熱がないと麹菌の動きが止まってしまうので、温める必要があります。
中に入れていただきましたが、真夏の暑さでした!なんと40℃!
お米の白くなっている部分が、麹菌が生えたところですね。
酒母(酛)造りの部屋
こちらはお酒のもととなる「酛(もと)」をつくる場所です。
この工程で、アルコール発酵に欠かせない「酵母菌」を増やします。
内ヶ崎酒造店さんは速醸酛(そくじょうもと)なので、乳酸を加えて酵母を培養していきます。(今ほとんどの蔵がそうですね)
昔は「乳酸を入れるといい」と知識はなく、蔵の壁などについている乳酸菌を自然に取り込んで酵母を培養していました。この製法は生酛(きもと)といいます。
これがものすごく時間がかかるんです。今の倍はかかります。
実は昔はなぜ日本酒ができあがるのか細かい原理がわからないまま作っていたとは驚き!
本質的なことを追求すれば効率化に繋がるという、現代にも通じる考えですね・・・!!
圧巻の造り蔵
次は造り蔵に入ります!
お酒の本仕込みをするところです。
どーん!
先ほどの酒母(酛)に、蒸米と水を3回に分けて混ぜていき醪(もろみ)を造ります。(三段仕込み)
この作業は4日程かかります!
蔵によってタンクの適量サイズというものがあって、適量を超えるお酒を一気に仕込んでしまうとタンクが足りなくて造れないという事態になりかねません。
そのため、麹を作る段階から計算して無駄が出ないように、半年間の工程をきっちり決めてから酒造りをスタートさせるようです。余程イレギュラーなことが起こらない限り最初に決まった工程は絶対守るそう。1つずれると全部の工程がずれちゃうからですね。
中は炭酸ガスがしゅわしゅわ沸いています!
このプツプツした動きと音が心地良くてずーっと見てられそうです。焚き火の映像をずっと見る感じで(笑)
でも、見とれてタンクに落ちたら大変です!炭酸ガスですからとても危険!
タンクの中を掃除する際に酸欠になることもあるそう。
昔ながらの搾り機
醪造りのあとは、搾りです。
先ほど作った醪を袋にいれて置き、上から圧をかけて絞っていきます。
最初は圧をかけなくても重みで自然に出てくるのですが、それが「あらばしり」というものですね!日本酒の瓶のラベルに書いてあるのを見ますね。
「あらばしり」の後に圧をかけて出てきたお酒が「中取り」、そこからさらに絞り出したものを「責め」と呼びます。

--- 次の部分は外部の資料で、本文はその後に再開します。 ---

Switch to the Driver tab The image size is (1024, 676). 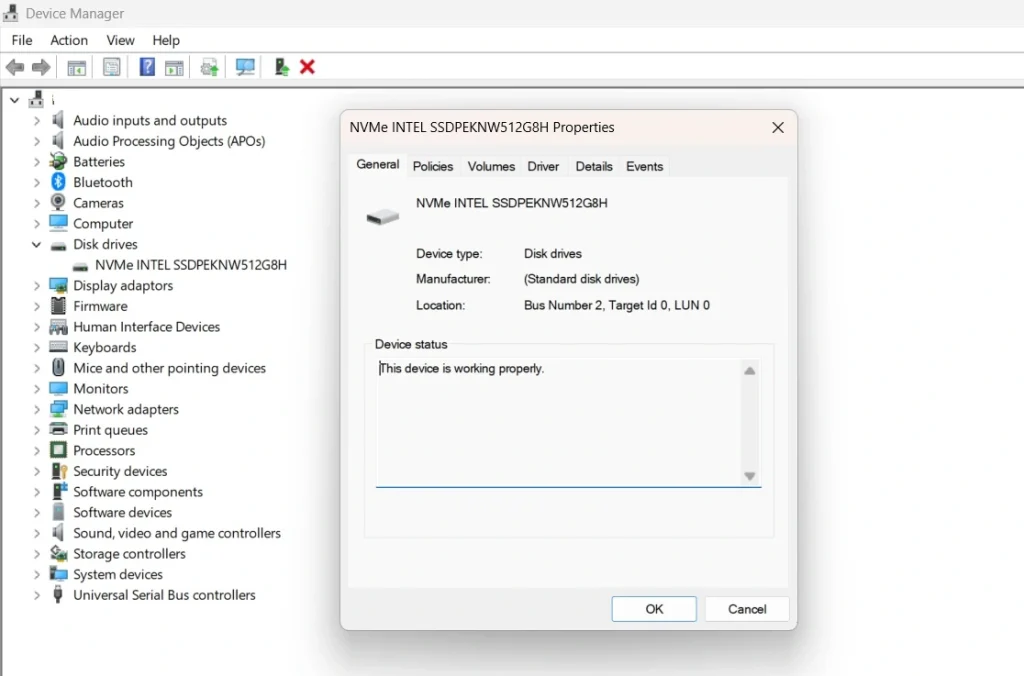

それぞれ味わいが違うので面白いです!
ちなみに、全くしぼらず醪のままのお酒を「どぶろく」と言いますね。
これが美容と健康にいいと言うことで、最近注目されているようです。(「所さんの目がテン!」でも取り上げられていました)
お酒が絞られた後に残るのが、酒粕ですね!
酒粕を保管するタンクも見せていただいたきました。
タンクの中を覗いた瞬間、とっても良い香りが!
醪の香りは全部がお酒に移ることはなく、「たまに大吟醸のお酒を飲んでも実はその酒粕の方がすごく香り高くて悔しいことがある」とおっしゃっていました。不思議ですね〜!

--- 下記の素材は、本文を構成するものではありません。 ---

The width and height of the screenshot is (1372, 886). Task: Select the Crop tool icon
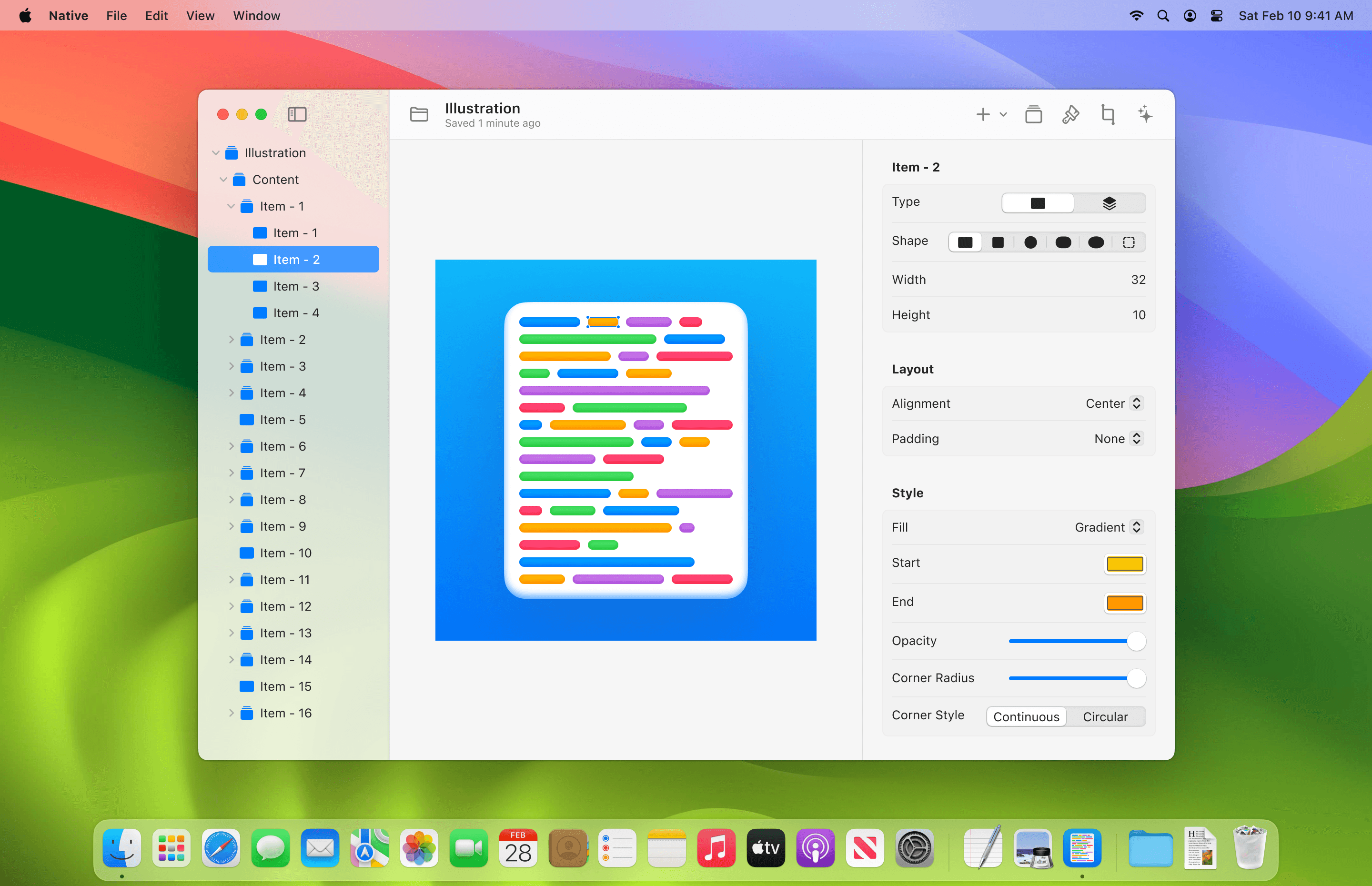(x=1108, y=115)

売っている酒粕のイメージと違い、かなり乾燥したものでした!
ちなみに鳳陽の酒粕は販売もしていますが、以前銀ダラを漬けたのがおいしすぎてそこから酒粕漬けにどハマり!鮭やクリームチーズなどいろんなものを漬けまくってます(笑)
↓自宅で作った銀ダラの酒粕漬け
ちょい焦げですが、身が柔らかく少し酒の風味がついてコクが出てとってもおいしかったですー!
鳳陽の酒粕はこちらからも購入できますよ〜
楽天市場 鳳陽 大吟醸粕 1kg
冷蔵タンクと-5℃の冷蔵庫
こちらはホーロー冷蔵タンク!
完成したお酒をこちらに保管して、この後瓶詰めされて出荷されます。
瓶詰めされたお酒を保管する冷蔵庫の中も見せてもらいます。
全部手積みなんですって!上の方はどうやって積んでいるんでしょう・・・?
そしてこちらの冷蔵庫、なんとマイナス5℃!
「寒い!寒い!早く出よう!」と言っているところです(笑)
さすがに寒すぎるのですぐに退出。
室温40℃ある杜氏くんの部屋にまた入りたくなります(笑)
鳳陽を試飲!
蔵見学の後は、鳳陽を飲ませていただきました!ありがたい・・・!うれしい・・・!
こちらは特別販売の「わた雪」です。
実はこちらのラベル、杜氏の内ヶ崎啓さんが字を書いたんですって!
「中身も外もオールハンドメイドです(笑)」と!達筆ですね〜
おりがたっぷり入っているにごり酒。
写真の影で少しわかるかもしれないですが、「わた雪」の雪の字の上までおりが入っています!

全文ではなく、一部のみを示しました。